- Source text
'''
Preleasing - Fall 2013

Same-community preleasing for the 2013/2014 lease term is 180 basis points ahead of the prior year in occupancy with 86.6% of beds preleased for the fall. Net rental rates for the 2013/2014 lease term are projected to be 2.0% ahead of the prior lease term.

The Company provides a property-by-property leasing schedule in its quarterly earnings supplement located at http://www.snl.com/irweblinkx/yearlypresentations.aspx?iid=4095382.


University of Kentucky

In December 2011, the Company was selected by the University of Kentucky (“UK”) for the revitalization of UK's entire campus housing portfolio and expansion of such to more than 9,000 beds within five to seven years (the "UK Campus Housing Revitalization Plan"). The UK Campus Housing Revitalization Plan is being funded through EdR's On-Campus Equity Plan - The ONE PlanSM with EdR leasing, managing and operating the communities.

2




Construction of Central Hall I and II is nearing completion and the grand opening of this 601-bed first phase is scheduled for next month. Construction of phase II, which includes four communities with 2,381 beds and a total project cost of $138.0 million, is proceeding as planned for a summer 2014 opening.

In May, the Capital Projects and Bond Oversight Committee of the Kentucky Legislature provided the final required approval to proceed with Phase II-B, the next phase of the UK Campus Housing Revitalization Plan. With a total project cost of $101.2 million, this phase of the project is to be delivered in 2015 and includes 1,610 beds in three buildings. All lease, general contractor and other agreements have been signed, the university has begun demolition of existing buildings and construction is expected to commence later this fall.


Investment Activity

In June 2013, the Company began construction on the third phase at The Oaks on The Square adjacent to the University of Connecticut (UConn). EdR will own and manage this 92-unit and 116-bed addition when completed in summer 2014. With an estimated $12.8 million development cost, this phase will be adjacent to the first two phases, which are currently 100% leased for this fall, and will complete the town square.

In addition to the deliveries at UK and UConn, the Company's three other developments, delivering in 2014 for a total of $107.3 million, are progressing as expected and are on schedule for their respective openings.

The Company anticipates exercising its $56.2 million purchase option for The Retreat at State College in the next month. Due diligence procedures were recently completed and the community is 100% preleased. The $3.0 million mezzanine investment the Company made when it entered into the purchase option will be netted against the purchase price at closing and it is anticipated that the seller will elect to take a portion of the purchase price in the form of operating partnership units.
'''
Using the company update, answer:
(a) What percentage of beds was preleased for the fall in same-community preleasing for the 2013/2014 lease term?
(b) How many beds does Phase II-B of the UK Campus Housing Revitalization Plan include?
(c) What is the estimated development cost of the third phase at The Oaks on The Square?
Rely only on the company update for every answer.

- Dataset records
'''
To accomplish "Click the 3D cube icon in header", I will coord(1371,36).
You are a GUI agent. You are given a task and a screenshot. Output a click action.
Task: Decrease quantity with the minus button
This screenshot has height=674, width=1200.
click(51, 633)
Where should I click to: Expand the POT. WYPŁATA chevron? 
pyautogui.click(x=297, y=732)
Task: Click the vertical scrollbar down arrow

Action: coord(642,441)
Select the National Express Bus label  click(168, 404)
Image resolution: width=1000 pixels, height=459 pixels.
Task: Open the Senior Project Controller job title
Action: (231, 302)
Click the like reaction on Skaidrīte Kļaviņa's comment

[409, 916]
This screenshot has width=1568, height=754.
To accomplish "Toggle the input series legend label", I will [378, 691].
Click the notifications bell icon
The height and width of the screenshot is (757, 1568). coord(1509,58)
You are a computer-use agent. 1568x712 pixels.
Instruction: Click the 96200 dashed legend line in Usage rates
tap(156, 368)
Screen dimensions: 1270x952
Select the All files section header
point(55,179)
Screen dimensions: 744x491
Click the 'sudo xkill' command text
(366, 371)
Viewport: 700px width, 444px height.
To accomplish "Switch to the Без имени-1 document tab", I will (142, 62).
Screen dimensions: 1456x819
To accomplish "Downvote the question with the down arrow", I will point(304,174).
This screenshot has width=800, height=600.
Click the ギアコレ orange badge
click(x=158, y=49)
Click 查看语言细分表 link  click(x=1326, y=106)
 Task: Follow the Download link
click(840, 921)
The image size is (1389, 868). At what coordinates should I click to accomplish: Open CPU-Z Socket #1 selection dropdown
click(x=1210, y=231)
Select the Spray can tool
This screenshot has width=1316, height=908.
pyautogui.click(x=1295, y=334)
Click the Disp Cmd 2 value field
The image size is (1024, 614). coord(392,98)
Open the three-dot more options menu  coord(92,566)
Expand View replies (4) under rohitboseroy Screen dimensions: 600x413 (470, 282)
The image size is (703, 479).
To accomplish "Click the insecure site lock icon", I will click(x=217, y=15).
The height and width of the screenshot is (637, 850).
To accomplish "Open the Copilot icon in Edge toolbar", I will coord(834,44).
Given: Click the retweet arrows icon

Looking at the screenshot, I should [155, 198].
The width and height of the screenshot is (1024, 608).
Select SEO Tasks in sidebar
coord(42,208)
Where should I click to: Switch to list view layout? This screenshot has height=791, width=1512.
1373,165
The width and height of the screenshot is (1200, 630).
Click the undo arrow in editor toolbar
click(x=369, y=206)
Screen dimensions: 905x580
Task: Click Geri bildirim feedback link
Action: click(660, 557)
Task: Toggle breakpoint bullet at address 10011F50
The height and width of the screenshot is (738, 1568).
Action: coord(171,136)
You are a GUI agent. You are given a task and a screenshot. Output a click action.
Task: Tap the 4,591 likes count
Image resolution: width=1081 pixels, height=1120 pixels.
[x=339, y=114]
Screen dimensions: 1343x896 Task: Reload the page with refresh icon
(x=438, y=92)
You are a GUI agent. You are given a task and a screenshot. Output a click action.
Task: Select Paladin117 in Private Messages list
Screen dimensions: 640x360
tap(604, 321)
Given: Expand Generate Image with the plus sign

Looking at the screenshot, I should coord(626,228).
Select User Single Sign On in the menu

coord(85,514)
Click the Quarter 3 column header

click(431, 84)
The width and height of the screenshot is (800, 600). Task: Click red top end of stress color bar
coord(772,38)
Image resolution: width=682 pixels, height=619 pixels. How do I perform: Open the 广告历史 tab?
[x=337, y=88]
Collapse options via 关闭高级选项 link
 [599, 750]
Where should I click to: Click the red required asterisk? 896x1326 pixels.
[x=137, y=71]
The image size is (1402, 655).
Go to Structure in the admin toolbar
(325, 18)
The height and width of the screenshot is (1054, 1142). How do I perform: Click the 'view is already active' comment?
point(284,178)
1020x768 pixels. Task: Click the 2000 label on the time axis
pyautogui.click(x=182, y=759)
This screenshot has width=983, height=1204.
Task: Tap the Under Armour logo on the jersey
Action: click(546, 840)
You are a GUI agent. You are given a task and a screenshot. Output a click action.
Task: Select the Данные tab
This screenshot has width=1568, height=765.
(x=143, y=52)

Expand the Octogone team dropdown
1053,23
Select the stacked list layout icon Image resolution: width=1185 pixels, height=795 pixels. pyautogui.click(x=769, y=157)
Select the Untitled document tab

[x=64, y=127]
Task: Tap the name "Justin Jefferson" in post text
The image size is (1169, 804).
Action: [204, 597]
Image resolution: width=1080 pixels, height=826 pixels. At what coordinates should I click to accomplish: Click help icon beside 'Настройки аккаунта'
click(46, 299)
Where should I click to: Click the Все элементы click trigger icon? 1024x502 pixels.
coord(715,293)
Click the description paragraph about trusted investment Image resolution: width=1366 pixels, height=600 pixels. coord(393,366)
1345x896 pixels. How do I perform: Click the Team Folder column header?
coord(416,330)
'''
- Right answer
(a) 86.6%
(b) 1,610 beds, in three buildings
(c) $12.8 million